[EXERCISE REQUIREMENTS]:
- 1) List every person the article mentions by name.
- 2) Quote the records starting at the line that has "The height and" and continuing to the end of the records, with the pictures left out.

This is not the first time this year the white media has manipulated Dr. King’s image to support causes antithetical to his platform. During the superbowl, Dr. King’s speech “The Drum Stick Major” was used to promote a costly vehicle, despite Dr. King’s firm stance against capitalism. Now, Dr. King’s legacy is being used to promote an all lives matter cause, overlooking the demographic to which King devoted his whole life—the black collective.
But Dr. King, and now his granddaughter, are not the only King’s being appropriated, so is the late Coretta Scott King.
Coretta & Cardi
There is a a popular sweatshirt worn by many black women that reads: Coretta & Cardi. The Coretta mentioned in the sweat shirt references civil rights heroine Coretta Scott King. Speaking or thinking of the late Miss King, recalls images of her marching for black suffrage, and of course the heartbreaking image of a solemn Miss King holding one of her children at Dr. King’s funeral.
Beauty. Class. Courage.
Coretta Scott King is a portrait of black femininity, bearing the strength and sacrifice that epitomizes what it means to be a black Woman. Cardi B, however does not.
While King and Cardi B both stem from a black foremothers, they are hardly sisters of the same struggle. Surely Cardi benefited from what Corretta Scott’s sacrifice imbued, but she has not paid the deed forward. If fact, Cardis placement on the shirt, like her place in a space made possible by the same demographic she called “roaches,” also functions as erasure. The spot she occupies could very well feature a contemporary black female activist, or someone dedicated to the very causes as Coretta. This is perhaps most disturbing in recalling the murder of Sandra Bland and the resulting hashtag “sayhername.” Sandra could have easily occupied a space on this shirt, but it seems as her body grew colder in the ground, folks just stopped saying her name.

[Records of locating words and elements]
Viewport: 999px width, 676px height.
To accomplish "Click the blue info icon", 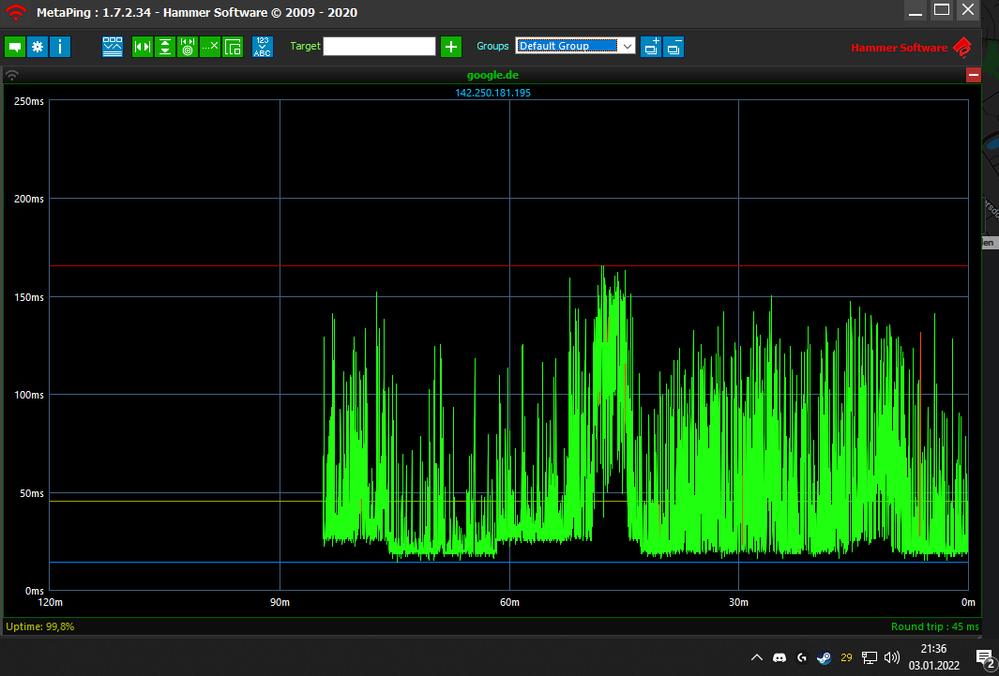I will click(x=60, y=47).
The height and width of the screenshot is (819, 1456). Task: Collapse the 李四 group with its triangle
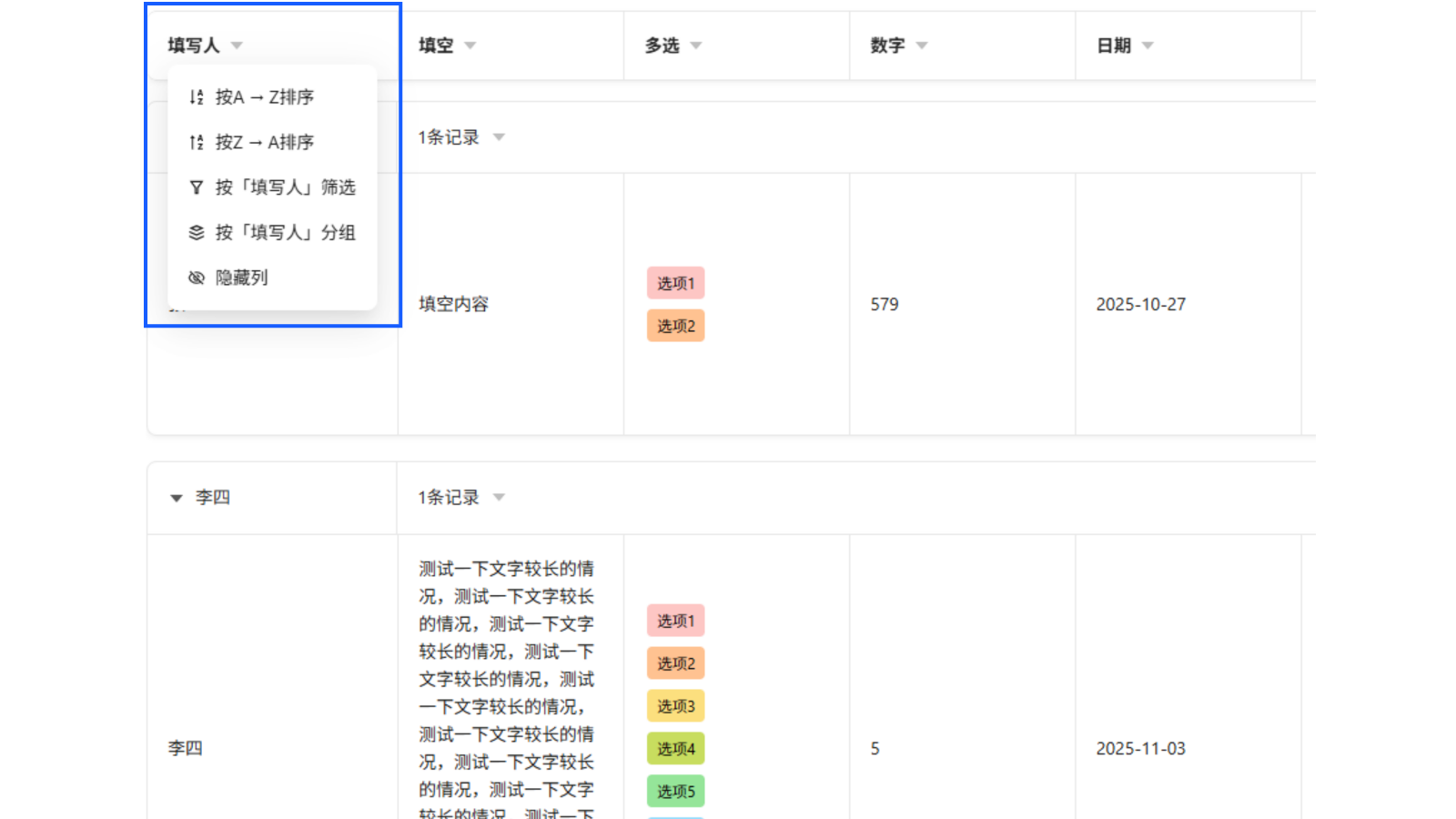[x=177, y=497]
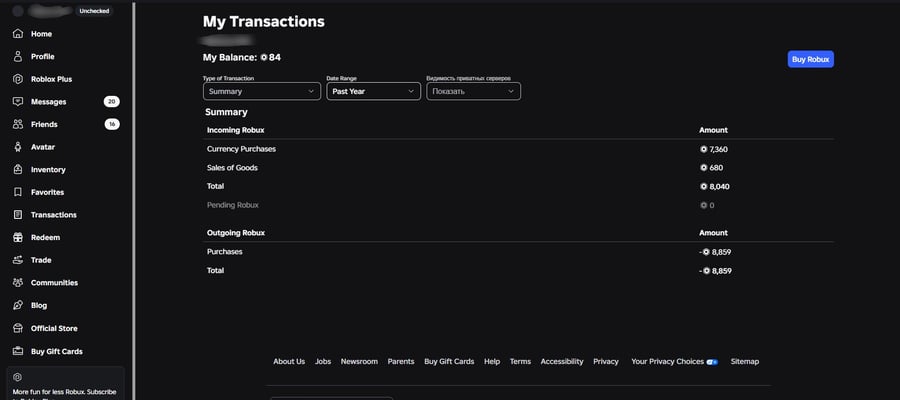This screenshot has height=400, width=900.
Task: Open Profile via the person icon
Action: tap(18, 56)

[TASK ANSWERS]:
- 1)
Dr. King
Coretta Scott King
Cardi B
Sandra Bland

- 2)
The height and width of the screenshot is (819, 1456). Task: Collapse the 李四 group with its triangle
[x=177, y=497]
This screenshot has height=400, width=900.
Task: Open Profile via the person icon
Action: tap(18, 56)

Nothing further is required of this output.